I hope I could. I don’t know.

The boy…is mostly cool. For daughter it has been gain and loss: gaining someone happier, more open with whom I think she has the chance of a real relationship; but still losing the certainties of a paternal figure, no matter how boring.

So it goes. The fall out continues.

jane xx

6 Responses so far »

  1. 1

    Karen said,

    Time is a healer Jane, my children are fantastic, it wasn’t always so and there was a bereavement process for them as with others to a lesser extent. I was very close to my youngest and they were hit the most, possibly because they were only 8 at the time it was worse – is there ever a good time?

    Your daughter has to grow to know you all over again, we can’t move the boundaries and expect everyone to accept immediately, after all how many years did it take you to accept yourself?

    Every relationship is different and having a support, internal or external to the community will work for some and not others. As my ex said, this is the most difficult thing to deal with, more than death and more than infidelity as this can’t easily be explained, rationalised or fought against like an affair can.

    Most partners can’t accept all this and make the requisite alterations to be with a ‘different person’ to who they used to live with and also to now appear to be gay where previously straight etc. let alone all the other changes in the routine of life and living together.

    I haven’t been as lucky as some as my partnership ended immediately, partly because of religion etc. It would have been nice to remain together we had a wonderful relationship in the main and that is lost forever. I believe that if you can work through this as a family it is the best possible solution in many cases but not all….

    Thank you and your family for your openness in doing the programme, I have overheard a few people discussing the programme in positive terms which makes a huge change.

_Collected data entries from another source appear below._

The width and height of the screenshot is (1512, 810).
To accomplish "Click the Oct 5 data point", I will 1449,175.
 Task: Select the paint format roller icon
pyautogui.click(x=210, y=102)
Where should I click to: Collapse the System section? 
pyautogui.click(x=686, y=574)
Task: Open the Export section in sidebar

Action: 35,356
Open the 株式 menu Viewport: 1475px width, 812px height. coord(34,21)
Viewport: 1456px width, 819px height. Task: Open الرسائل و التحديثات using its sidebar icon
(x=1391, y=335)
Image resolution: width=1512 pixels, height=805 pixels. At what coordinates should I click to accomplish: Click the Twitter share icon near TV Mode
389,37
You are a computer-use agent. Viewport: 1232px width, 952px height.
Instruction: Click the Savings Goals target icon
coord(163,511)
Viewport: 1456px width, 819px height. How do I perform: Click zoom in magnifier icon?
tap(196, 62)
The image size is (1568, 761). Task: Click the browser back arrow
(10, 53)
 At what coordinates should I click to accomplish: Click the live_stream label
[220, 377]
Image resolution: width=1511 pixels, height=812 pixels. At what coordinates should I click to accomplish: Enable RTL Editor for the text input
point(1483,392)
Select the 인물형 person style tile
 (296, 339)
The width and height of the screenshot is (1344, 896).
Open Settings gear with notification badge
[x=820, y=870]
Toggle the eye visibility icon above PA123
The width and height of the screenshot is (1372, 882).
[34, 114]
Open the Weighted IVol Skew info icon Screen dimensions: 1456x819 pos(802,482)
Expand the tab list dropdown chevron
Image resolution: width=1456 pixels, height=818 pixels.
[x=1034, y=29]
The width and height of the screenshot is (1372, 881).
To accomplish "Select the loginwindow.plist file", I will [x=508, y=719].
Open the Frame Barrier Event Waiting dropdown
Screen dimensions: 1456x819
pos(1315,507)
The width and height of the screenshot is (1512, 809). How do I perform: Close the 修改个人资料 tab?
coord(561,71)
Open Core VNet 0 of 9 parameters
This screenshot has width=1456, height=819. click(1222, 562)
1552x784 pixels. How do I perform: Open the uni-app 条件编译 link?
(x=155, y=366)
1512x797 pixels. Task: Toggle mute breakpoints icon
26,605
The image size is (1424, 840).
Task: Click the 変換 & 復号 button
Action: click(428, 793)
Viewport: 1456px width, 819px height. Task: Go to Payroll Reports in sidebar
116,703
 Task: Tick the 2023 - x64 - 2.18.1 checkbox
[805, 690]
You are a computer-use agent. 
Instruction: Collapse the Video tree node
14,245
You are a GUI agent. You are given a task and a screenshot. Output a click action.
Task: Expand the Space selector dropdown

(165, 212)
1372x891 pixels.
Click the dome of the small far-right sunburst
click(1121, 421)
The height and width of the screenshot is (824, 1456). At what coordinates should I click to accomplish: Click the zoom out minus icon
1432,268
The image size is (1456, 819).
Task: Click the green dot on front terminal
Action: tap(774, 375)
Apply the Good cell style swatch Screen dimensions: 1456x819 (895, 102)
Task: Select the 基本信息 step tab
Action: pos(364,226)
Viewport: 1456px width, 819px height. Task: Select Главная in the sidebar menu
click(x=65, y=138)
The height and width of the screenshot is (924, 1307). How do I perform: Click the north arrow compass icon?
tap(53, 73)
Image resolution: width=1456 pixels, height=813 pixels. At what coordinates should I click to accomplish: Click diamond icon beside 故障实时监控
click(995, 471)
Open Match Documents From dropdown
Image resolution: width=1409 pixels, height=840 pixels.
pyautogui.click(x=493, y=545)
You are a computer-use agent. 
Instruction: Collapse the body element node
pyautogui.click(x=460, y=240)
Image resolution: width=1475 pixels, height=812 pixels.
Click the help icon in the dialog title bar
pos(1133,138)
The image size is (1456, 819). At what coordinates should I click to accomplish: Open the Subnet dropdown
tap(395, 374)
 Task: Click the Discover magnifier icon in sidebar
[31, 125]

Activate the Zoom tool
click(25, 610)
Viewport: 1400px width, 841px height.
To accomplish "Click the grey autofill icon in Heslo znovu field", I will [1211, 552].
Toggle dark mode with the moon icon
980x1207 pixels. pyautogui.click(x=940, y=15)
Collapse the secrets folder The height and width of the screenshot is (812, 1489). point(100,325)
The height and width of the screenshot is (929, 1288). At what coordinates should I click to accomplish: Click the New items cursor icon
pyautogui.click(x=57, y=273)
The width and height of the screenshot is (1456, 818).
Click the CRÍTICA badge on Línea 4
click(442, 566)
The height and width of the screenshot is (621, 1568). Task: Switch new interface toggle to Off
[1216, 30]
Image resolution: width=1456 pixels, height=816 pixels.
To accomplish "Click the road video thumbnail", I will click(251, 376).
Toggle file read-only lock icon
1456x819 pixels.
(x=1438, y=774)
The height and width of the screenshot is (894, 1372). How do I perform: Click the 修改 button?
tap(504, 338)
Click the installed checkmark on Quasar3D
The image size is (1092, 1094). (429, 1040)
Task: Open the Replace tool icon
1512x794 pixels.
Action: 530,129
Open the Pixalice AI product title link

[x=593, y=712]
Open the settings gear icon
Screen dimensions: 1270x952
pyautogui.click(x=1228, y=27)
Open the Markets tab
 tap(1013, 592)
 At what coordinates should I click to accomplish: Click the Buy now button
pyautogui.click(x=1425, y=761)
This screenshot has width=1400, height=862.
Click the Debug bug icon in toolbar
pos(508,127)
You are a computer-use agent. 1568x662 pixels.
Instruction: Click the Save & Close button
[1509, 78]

    Best wishes to you all for the future, you are all wonderful xx

  2. 2

    eclectic chicken said,

    “Her blog (in case you hadn’t noticed) is called “Challenging Changeling”. I have wondered how deliberate that was: whether she just went for the “Change” word, or whether she had folk tales in mind when she wrote it.

    Because, of course, a changeling is a child left late at night by the fairies. He or she looks just like your own, but isn’t. Whether intended or not, it’s a very neat metaphor. Doubly so, in my case, because I opted, very deliberately, to become a “Fae” which yes, was linked to my love of all things faerie.”

    a totally deliberate choice…. you underestimate me hugely if in any way you thought it was just a word semi randomly plucked.
    sometimes changelings forgot they were fae and stayed….sometimes they remembered and left their human families bereft…. they come from the faeries… nothing light and fluttery there for me, not the elegant flutterbys beloved of middle aged women everywhere … but old dark twisted tales -imagine ‘REALLY’ for a moment the slow scary realisation that your child is not your own but ‘other’…
    i even think my blog name came before you chose Fae as a name. (or at least before you told me)

    i always knew you’d be a challenging changeling…and that these were changeling times (that works on two levels too)😛

    • 3

      janefae said,

      hmmph! How on earth am i supposed to know! Sometimes you get complex references instantly…sometimes not, leaving me accused of overly complicating life with puns and verbal trickery. If i knew when and what you were au fae – sorry, au fait – with, twould be easier. 🙂

      jane xx

    • 4

      janefae said,

      besides…if the changeling thingummy has dark significance, where does the chicken come in?

      jane xx

  3. 6

    Caroline said,

    Finally the broadcast waves battled north of the border and we were able to see your documentary programme.

    Have to say that it is one of the best treatments I have seen. No doubt they have edited out bits which in your head were essential to the story but their approach is beyond reproach.